[Stored items]
........

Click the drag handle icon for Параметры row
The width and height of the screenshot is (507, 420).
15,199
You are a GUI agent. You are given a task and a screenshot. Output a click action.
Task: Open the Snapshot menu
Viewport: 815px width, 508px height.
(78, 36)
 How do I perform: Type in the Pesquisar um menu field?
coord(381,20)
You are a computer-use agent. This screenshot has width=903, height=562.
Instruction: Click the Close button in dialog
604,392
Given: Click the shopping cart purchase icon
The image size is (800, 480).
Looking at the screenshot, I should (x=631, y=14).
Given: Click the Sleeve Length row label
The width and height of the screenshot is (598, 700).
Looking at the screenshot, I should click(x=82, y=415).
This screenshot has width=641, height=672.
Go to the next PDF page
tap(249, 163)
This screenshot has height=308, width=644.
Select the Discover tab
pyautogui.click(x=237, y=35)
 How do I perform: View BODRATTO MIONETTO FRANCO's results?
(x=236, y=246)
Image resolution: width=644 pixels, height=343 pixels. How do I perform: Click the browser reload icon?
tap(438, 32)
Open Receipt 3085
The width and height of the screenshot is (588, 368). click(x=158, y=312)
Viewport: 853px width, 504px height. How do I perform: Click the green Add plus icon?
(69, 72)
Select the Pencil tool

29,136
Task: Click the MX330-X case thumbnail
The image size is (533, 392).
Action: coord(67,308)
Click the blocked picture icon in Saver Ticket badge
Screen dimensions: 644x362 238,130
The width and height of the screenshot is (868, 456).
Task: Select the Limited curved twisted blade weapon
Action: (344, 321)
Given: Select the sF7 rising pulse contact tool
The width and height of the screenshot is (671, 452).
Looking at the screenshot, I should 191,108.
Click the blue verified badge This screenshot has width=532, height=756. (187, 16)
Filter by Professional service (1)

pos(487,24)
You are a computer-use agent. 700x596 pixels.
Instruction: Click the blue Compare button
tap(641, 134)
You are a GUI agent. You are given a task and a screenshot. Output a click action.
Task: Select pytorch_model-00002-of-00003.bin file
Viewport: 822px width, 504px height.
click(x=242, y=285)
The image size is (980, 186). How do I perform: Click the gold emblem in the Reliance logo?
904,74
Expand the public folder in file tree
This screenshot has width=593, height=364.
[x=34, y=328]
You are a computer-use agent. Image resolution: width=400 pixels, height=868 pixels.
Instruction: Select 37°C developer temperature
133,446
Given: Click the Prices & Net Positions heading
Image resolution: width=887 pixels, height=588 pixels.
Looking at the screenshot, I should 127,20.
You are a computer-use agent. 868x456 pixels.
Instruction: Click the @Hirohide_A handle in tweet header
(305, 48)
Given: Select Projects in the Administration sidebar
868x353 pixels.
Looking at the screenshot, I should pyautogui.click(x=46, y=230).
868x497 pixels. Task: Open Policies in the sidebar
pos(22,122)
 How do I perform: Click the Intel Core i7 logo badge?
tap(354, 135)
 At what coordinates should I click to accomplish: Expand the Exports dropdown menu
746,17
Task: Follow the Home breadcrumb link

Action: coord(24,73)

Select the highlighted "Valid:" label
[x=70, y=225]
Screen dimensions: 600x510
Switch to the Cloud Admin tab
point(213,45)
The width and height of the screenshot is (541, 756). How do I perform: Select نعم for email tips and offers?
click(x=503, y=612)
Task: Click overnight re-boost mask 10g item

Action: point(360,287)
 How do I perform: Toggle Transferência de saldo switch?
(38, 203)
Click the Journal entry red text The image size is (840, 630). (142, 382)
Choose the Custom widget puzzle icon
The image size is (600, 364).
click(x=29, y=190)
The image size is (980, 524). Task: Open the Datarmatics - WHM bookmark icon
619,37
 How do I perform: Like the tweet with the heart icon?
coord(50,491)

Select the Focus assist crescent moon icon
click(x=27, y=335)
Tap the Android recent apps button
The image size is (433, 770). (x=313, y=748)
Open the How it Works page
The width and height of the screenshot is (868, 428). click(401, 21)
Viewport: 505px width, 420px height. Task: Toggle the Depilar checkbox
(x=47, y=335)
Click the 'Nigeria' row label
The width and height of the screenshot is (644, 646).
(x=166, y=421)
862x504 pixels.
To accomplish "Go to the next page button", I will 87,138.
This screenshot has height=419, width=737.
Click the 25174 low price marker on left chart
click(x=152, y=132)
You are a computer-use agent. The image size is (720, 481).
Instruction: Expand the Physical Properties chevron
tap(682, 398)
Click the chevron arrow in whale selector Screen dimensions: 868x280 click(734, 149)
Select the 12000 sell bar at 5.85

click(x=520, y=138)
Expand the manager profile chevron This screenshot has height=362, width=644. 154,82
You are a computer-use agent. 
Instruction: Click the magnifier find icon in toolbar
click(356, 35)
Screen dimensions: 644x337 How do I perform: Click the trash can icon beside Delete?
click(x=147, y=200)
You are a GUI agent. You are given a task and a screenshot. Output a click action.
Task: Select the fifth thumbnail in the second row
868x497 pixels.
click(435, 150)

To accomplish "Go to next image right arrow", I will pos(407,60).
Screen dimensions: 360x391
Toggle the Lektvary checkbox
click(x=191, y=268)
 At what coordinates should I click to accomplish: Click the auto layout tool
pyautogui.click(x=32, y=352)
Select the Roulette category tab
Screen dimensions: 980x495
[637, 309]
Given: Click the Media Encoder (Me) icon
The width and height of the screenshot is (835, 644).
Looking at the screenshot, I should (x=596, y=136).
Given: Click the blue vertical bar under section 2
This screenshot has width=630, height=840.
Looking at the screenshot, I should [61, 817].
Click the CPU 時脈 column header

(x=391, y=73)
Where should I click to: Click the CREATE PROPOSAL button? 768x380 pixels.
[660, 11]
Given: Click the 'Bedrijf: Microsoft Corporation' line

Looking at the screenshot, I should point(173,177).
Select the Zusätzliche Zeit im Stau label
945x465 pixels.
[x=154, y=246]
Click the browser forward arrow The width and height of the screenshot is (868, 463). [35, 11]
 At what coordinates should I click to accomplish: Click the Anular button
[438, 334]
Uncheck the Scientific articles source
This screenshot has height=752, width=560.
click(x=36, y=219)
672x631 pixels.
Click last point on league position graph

........

= WORK ITEM =
List the lines of the entries that include "thumbnail".

= ANSWER AREA =
Task: Click the MX330-X case thumbnail
Task: Select the fifth thumbnail in the second row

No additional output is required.